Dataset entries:
Segment Open

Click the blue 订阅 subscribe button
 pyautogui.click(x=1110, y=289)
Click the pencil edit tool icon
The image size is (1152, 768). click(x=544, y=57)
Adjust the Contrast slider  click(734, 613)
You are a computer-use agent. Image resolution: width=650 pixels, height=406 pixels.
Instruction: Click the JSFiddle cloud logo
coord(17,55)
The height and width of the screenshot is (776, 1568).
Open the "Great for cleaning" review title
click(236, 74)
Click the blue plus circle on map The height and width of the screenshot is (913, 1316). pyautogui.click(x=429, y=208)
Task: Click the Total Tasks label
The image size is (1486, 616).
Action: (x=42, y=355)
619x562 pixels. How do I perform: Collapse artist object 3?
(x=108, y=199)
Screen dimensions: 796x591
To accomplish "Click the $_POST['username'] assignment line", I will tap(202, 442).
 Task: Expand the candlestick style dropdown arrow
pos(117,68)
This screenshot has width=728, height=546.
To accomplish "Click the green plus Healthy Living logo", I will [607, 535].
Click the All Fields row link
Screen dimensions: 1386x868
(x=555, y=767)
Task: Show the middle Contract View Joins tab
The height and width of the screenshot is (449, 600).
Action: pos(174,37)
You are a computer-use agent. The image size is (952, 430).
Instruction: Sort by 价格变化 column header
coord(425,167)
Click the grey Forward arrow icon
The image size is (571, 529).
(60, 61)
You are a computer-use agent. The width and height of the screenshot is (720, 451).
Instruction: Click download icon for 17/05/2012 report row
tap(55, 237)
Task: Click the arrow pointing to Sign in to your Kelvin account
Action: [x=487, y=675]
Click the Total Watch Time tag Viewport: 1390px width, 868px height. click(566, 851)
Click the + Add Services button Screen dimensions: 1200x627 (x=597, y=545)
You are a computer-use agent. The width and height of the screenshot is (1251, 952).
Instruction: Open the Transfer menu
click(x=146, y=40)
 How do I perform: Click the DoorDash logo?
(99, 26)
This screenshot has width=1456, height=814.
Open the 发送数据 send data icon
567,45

Segment Closed

After locating the line that contains "is (720, 451).", please copy exactly every line from the start of the records through it, and nothing else.

Expected answer:
Click the blue 订阅 subscribe button
 pyautogui.click(x=1110, y=289)
Click the pencil edit tool icon
The image size is (1152, 768). click(x=544, y=57)
Adjust the Contrast slider  click(734, 613)
You are a computer-use agent. Image resolution: width=650 pixels, height=406 pixels.
Instruction: Click the JSFiddle cloud logo
coord(17,55)
The height and width of the screenshot is (776, 1568).
Open the "Great for cleaning" review title
click(236, 74)
Click the blue plus circle on map The height and width of the screenshot is (913, 1316). pyautogui.click(x=429, y=208)
Task: Click the Total Tasks label
The image size is (1486, 616).
Action: (x=42, y=355)
619x562 pixels. How do I perform: Collapse artist object 3?
(x=108, y=199)
Screen dimensions: 796x591
To accomplish "Click the $_POST['username'] assignment line", I will tap(202, 442).
 Task: Expand the candlestick style dropdown arrow
pos(117,68)
This screenshot has width=728, height=546.
To accomplish "Click the green plus Healthy Living logo", I will [607, 535].
Click the All Fields row link
Screen dimensions: 1386x868
(x=555, y=767)
Task: Show the middle Contract View Joins tab
The height and width of the screenshot is (449, 600).
Action: pos(174,37)
You are a computer-use agent. The image size is (952, 430).
Instruction: Sort by 价格变化 column header
coord(425,167)
Click the grey Forward arrow icon
The image size is (571, 529).
(60, 61)
You are a computer-use agent. The width and height of the screenshot is (720, 451).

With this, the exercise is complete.